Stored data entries
━━━━━━━━━━━━━━━━━━━━━━━━━━━━━━
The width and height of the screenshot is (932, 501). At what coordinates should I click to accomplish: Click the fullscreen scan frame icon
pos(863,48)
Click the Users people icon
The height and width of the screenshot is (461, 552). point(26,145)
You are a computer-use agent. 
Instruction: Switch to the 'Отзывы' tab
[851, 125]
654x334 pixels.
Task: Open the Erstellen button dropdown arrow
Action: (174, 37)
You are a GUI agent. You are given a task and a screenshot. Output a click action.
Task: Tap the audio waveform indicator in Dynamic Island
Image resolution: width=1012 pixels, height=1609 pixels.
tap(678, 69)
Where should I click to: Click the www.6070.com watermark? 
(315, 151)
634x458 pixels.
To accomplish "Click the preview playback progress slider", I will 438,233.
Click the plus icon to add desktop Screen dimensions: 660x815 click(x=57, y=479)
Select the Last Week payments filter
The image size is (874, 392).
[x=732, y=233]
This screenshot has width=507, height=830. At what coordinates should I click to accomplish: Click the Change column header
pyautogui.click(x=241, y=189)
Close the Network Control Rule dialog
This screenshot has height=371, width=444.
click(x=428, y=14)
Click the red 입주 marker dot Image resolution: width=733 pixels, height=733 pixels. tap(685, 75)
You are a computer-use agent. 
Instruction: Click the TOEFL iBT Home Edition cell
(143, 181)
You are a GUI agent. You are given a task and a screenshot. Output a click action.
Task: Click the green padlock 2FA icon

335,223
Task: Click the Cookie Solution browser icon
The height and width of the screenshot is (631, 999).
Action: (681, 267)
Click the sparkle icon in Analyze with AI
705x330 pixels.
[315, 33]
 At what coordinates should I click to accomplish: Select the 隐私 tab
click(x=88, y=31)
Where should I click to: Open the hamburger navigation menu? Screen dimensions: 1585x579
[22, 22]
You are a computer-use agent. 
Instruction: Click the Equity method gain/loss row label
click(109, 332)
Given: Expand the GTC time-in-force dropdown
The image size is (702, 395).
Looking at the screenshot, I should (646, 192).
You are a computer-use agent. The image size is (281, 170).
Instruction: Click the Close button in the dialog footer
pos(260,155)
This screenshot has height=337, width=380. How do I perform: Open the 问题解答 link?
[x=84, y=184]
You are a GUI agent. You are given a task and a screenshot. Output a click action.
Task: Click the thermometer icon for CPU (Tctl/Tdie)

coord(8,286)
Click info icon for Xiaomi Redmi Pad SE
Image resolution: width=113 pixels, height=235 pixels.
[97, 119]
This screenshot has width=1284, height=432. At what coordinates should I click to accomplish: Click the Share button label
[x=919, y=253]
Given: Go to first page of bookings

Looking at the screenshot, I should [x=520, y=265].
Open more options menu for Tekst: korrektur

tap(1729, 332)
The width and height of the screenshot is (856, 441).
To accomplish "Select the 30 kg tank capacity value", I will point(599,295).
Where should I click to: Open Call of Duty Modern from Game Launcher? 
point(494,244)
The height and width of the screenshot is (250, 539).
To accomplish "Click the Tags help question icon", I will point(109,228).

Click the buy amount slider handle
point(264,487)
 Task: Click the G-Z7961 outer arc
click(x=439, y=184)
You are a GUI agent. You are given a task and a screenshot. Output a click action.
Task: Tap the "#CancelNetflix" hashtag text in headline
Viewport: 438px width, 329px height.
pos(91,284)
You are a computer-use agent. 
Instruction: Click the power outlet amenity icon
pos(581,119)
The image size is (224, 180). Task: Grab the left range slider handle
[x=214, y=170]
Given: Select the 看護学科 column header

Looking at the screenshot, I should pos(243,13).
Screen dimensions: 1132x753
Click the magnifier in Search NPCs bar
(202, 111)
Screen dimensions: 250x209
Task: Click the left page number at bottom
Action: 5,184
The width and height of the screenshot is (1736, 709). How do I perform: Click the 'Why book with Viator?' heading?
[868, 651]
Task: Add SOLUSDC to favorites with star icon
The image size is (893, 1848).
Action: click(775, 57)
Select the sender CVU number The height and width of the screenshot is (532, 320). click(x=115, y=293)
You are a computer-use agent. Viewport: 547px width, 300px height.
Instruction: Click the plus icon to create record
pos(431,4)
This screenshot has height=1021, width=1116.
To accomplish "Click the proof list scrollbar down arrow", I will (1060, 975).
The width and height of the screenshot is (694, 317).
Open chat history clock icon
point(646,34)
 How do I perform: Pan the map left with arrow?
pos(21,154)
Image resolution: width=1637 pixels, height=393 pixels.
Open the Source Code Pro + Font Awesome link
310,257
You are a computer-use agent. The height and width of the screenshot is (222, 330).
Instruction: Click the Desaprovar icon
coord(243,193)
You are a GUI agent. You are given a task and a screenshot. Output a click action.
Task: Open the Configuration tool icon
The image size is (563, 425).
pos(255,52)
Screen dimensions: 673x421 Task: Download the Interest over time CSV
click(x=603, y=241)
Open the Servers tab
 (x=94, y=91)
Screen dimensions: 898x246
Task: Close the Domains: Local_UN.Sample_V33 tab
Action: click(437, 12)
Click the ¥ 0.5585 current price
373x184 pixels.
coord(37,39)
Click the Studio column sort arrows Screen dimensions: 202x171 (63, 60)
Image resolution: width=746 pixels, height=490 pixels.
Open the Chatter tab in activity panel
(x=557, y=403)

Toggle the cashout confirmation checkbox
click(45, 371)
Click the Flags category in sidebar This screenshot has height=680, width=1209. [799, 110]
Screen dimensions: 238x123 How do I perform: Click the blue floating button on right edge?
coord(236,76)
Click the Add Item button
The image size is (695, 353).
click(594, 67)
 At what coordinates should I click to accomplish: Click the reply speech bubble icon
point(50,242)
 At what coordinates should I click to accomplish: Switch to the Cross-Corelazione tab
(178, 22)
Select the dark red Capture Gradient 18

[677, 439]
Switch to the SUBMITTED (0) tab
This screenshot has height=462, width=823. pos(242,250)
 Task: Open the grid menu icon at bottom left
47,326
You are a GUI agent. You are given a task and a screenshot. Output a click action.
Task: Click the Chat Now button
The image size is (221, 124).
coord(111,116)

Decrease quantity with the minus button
━━━━━━━━━━━━━━━━━━━━━━━━━━━━━━
All the data above is to be given again, exactly.

■ Exercise response:
The width and height of the screenshot is (932, 501). At what coordinates should I click to accomplish: Click the fullscreen scan frame icon
pos(863,48)
Click the Users people icon
The height and width of the screenshot is (461, 552). point(26,145)
You are a computer-use agent. 
Instruction: Switch to the 'Отзывы' tab
[851, 125]
654x334 pixels.
Task: Open the Erstellen button dropdown arrow
Action: (174, 37)
You are a GUI agent. You are given a task and a screenshot. Output a click action.
Task: Tap the audio waveform indicator in Dynamic Island
Image resolution: width=1012 pixels, height=1609 pixels.
tap(678, 69)
Where should I click to: Click the www.6070.com watermark? 
(315, 151)
634x458 pixels.
To accomplish "Click the preview playback progress slider", I will 438,233.
Click the plus icon to add desktop Screen dimensions: 660x815 click(x=57, y=479)
Select the Last Week payments filter
The image size is (874, 392).
[x=732, y=233]
This screenshot has width=507, height=830. At what coordinates should I click to accomplish: Click the Change column header
pyautogui.click(x=241, y=189)
Close the Network Control Rule dialog
This screenshot has height=371, width=444.
click(x=428, y=14)
Click the red 입주 marker dot Image resolution: width=733 pixels, height=733 pixels. tap(685, 75)
You are a computer-use agent. 
Instruction: Click the TOEFL iBT Home Edition cell
(143, 181)
You are a GUI agent. You are given a task and a screenshot. Output a click action.
Task: Click the green padlock 2FA icon

335,223
Task: Click the Cookie Solution browser icon
The height and width of the screenshot is (631, 999).
Action: (681, 267)
Click the sparkle icon in Analyze with AI
705x330 pixels.
[315, 33]
 At what coordinates should I click to accomplish: Select the 隐私 tab
click(x=88, y=31)
Where should I click to: Open the hamburger navigation menu? Screen dimensions: 1585x579
[22, 22]
You are a computer-use agent. 
Instruction: Click the Equity method gain/loss row label
click(109, 332)
Given: Expand the GTC time-in-force dropdown
The image size is (702, 395).
Looking at the screenshot, I should (646, 192).
You are a computer-use agent. The image size is (281, 170).
Instruction: Click the Close button in the dialog footer
pos(260,155)
This screenshot has height=337, width=380. How do I perform: Open the 问题解答 link?
[x=84, y=184]
You are a GUI agent. You are given a task and a screenshot. Output a click action.
Task: Click the thermometer icon for CPU (Tctl/Tdie)

coord(8,286)
Click info icon for Xiaomi Redmi Pad SE
Image resolution: width=113 pixels, height=235 pixels.
[97, 119]
This screenshot has width=1284, height=432. At what coordinates should I click to accomplish: Click the Share button label
[x=919, y=253]
Given: Go to first page of bookings

Looking at the screenshot, I should [x=520, y=265].
Open more options menu for Tekst: korrektur

tap(1729, 332)
The width and height of the screenshot is (856, 441).
To accomplish "Select the 30 kg tank capacity value", I will point(599,295).
Where should I click to: Open Call of Duty Modern from Game Launcher? 
point(494,244)
The height and width of the screenshot is (250, 539).
To accomplish "Click the Tags help question icon", I will point(109,228).

Click the buy amount slider handle
point(264,487)
 Task: Click the G-Z7961 outer arc
click(x=439, y=184)
You are a GUI agent. You are given a task and a screenshot. Output a click action.
Task: Tap the "#CancelNetflix" hashtag text in headline
Viewport: 438px width, 329px height.
pos(91,284)
You are a computer-use agent. 
Instruction: Click the power outlet amenity icon
pos(581,119)
The image size is (224, 180). Task: Grab the left range slider handle
[x=214, y=170]
Given: Select the 看護学科 column header

Looking at the screenshot, I should pos(243,13).
Screen dimensions: 1132x753
Click the magnifier in Search NPCs bar
(202, 111)
Screen dimensions: 250x209
Task: Click the left page number at bottom
Action: 5,184
The width and height of the screenshot is (1736, 709). How do I perform: Click the 'Why book with Viator?' heading?
[868, 651]
Task: Add SOLUSDC to favorites with star icon
The image size is (893, 1848).
Action: click(775, 57)
Select the sender CVU number The height and width of the screenshot is (532, 320). click(x=115, y=293)
You are a computer-use agent. Viewport: 547px width, 300px height.
Instruction: Click the plus icon to create record
pos(431,4)
This screenshot has height=1021, width=1116.
To accomplish "Click the proof list scrollbar down arrow", I will (1060, 975).
The width and height of the screenshot is (694, 317).
Open chat history clock icon
point(646,34)
 How do I perform: Pan the map left with arrow?
pos(21,154)
Image resolution: width=1637 pixels, height=393 pixels.
Open the Source Code Pro + Font Awesome link
310,257
You are a computer-use agent. The height and width of the screenshot is (222, 330).
Instruction: Click the Desaprovar icon
coord(243,193)
You are a GUI agent. You are given a task and a screenshot. Output a click action.
Task: Open the Configuration tool icon
The image size is (563, 425).
pos(255,52)
Screen dimensions: 673x421 Task: Download the Interest over time CSV
click(x=603, y=241)
Open the Servers tab
 (x=94, y=91)
Screen dimensions: 898x246
Task: Close the Domains: Local_UN.Sample_V33 tab
Action: click(437, 12)
Click the ¥ 0.5585 current price
373x184 pixels.
coord(37,39)
Click the Studio column sort arrows Screen dimensions: 202x171 (63, 60)
Image resolution: width=746 pixels, height=490 pixels.
Open the Chatter tab in activity panel
(x=557, y=403)

Toggle the cashout confirmation checkbox
click(45, 371)
Click the Flags category in sidebar This screenshot has height=680, width=1209. [799, 110]
Screen dimensions: 238x123 How do I perform: Click the blue floating button on right edge?
coord(236,76)
Click the Add Item button
The image size is (695, 353).
click(594, 67)
 At what coordinates should I click to accomplish: Click the reply speech bubble icon
point(50,242)
 At what coordinates should I click to accomplish: Switch to the Cross-Corelazione tab
(178, 22)
Select the dark red Capture Gradient 18

[677, 439]
Switch to the SUBMITTED (0) tab
This screenshot has height=462, width=823. pos(242,250)
 Task: Open the grid menu icon at bottom left
47,326
You are a GUI agent. You are given a task and a screenshot. Output a click action.
Task: Click the Chat Now button
The image size is (221, 124).
coord(111,116)

Decrease quantity with the minus button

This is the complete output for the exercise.